Kids In Love is a great example of a well-made low-budget British movie. Following the traditional and well-worn path of a coming of age story it manages to bring new life to a familiar narrative. Although not ground-breaking it’s the perfect end-of-summer watch, musing on the great transitions that are forced upon us when we are 18 along with how first love can be dizzying, all-consuming and even life- altering.
Jack (Poulter) is 18. His A-Levels have only just finished and summer has only just started but already his life plan is laid out for him. Or, more accurately, has been laid out for him by his parents. Bristol University to read History, then a law conversion degree and then life as a lawyer. He’s managed to persuade his parents to let him have a gap year, during which he’ll go travelling with childhood friend Tom (Blackley). He’s not sure he wants to take either of these paths which is just when he meets Evelyn (Jodorowsky) who introduces him to London’s secret bohemia. She brings new possibilities into his life. If only her boyfriend Milo (De Souza) appreciated her as much as Jack does…
There are two reasons that this film shines slightly brighter than other simillar cinematic offerings. Location is one factor. From the opening sequence, a montage some of London’s most iconic images from Southbank to Notting Hill, the location is one of the hearts (like The Doctor it has two hearts!) of the movie. London is a factor in nearly everything that occurs – the people, the choices and the vast unknown. And, considering that Notting Hill Carnival took place the weekend just gone, their antics (filmed at the 2014 Carnival) are rather timely. The group Jack finds himself first drawn to then pulled into is the kind of group that could only really belong in London with outcasts, for a mixture of reasons, being drawn to the city and each other. They belong to a part of London than Jack has never known and it’s a London that may just provide him with that missing part of his life.
It’s Poulter’s performance as Jack that is the second heart (yep, I’m sticking with this analogy) of the film. Poulter has fast become a stalwart presence in front of the screen, providing performances with depth and charisma, and his performance here is no exception.
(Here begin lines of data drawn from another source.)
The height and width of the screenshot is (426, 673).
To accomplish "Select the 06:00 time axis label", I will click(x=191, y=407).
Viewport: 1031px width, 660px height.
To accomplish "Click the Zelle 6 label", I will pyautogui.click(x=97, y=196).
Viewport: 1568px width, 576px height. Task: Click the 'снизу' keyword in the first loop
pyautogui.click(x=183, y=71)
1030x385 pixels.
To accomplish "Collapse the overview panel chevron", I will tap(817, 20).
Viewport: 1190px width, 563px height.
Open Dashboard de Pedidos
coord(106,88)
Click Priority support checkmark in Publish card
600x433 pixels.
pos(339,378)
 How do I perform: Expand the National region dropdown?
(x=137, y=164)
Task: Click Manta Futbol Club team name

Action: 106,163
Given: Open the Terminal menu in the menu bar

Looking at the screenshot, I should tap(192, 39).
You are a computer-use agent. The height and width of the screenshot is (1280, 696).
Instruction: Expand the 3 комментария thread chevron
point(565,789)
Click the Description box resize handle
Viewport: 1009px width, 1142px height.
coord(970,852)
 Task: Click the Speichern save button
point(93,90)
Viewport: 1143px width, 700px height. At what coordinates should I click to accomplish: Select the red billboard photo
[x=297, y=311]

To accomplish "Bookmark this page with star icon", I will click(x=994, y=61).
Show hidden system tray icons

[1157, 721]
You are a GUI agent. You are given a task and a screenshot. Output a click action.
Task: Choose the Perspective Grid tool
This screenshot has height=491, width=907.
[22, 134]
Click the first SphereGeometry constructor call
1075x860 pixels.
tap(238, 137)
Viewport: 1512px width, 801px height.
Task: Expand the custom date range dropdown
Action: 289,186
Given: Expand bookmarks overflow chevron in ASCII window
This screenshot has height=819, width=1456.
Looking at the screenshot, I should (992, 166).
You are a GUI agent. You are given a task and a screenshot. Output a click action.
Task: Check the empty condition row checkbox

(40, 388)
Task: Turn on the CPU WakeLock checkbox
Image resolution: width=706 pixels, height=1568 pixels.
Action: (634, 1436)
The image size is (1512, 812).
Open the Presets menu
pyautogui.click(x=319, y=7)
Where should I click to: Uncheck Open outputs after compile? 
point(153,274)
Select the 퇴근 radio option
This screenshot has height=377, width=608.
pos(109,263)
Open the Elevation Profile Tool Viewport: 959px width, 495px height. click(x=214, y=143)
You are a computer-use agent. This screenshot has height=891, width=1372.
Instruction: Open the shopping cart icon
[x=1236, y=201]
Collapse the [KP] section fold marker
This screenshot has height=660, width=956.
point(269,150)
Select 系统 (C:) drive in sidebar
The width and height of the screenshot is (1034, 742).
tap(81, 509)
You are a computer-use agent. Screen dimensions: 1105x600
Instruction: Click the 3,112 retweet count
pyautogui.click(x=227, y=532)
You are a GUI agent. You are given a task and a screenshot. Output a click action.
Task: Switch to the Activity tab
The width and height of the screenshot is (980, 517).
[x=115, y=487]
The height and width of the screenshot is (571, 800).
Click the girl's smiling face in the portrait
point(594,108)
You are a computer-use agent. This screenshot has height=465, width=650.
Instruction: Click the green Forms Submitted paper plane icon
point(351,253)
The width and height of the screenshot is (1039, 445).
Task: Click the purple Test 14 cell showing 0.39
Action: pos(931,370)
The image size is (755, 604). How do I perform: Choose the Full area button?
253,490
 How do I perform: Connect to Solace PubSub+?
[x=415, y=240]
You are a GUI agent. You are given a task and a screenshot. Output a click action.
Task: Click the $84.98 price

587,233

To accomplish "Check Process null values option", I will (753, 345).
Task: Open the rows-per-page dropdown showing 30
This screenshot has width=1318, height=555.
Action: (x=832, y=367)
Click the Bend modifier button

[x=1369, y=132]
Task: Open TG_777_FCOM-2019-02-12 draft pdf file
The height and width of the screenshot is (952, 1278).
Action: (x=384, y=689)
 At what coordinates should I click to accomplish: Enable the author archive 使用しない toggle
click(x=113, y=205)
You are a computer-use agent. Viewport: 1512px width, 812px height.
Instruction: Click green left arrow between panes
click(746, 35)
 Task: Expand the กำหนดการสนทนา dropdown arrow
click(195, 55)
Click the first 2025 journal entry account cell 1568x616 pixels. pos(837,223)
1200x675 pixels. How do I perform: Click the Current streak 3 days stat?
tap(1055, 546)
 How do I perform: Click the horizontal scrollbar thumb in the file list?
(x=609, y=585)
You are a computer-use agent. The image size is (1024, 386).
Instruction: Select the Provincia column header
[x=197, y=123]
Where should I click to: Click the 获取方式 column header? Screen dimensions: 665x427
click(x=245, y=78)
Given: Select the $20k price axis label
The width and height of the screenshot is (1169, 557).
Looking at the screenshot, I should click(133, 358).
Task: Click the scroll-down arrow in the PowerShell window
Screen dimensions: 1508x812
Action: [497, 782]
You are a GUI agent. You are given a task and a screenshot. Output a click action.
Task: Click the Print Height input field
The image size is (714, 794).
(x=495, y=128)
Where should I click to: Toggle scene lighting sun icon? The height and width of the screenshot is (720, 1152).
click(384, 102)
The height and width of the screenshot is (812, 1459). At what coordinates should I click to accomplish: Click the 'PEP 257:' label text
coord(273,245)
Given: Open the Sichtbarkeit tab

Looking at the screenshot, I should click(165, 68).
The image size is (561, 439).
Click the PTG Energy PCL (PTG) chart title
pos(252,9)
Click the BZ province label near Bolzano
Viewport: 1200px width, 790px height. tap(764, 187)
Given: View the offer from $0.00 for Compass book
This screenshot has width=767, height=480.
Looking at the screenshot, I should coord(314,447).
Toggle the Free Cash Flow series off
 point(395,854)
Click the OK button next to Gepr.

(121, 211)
Considering Jack’s perspective that he is the outsider looking in on a group who are so alive it is his character that is the most developed and believable. His performance is at once carefree and yet heart-felt and with great depth. There are many sequences within the film where this is clearly demonstrated but the one that standouts is when he is making tea. Jack is making tea and his heart is breaking – after getting comfortable he has been rejected. It’s a moment that is only seconds long but it is a moment that solidifies the talent and potential of Mr Will Poulter.
There’s much to recommend about this film: the solid performances of the entire cast and the great performance from Poulter: the beautiful locations; the short but sweet running time; the age-old tale of first love and self-discovery.
Country: UK Year: 2016 Run time: 83 Minutes
Kids In Love is in selected UK cinemas and video on demand now.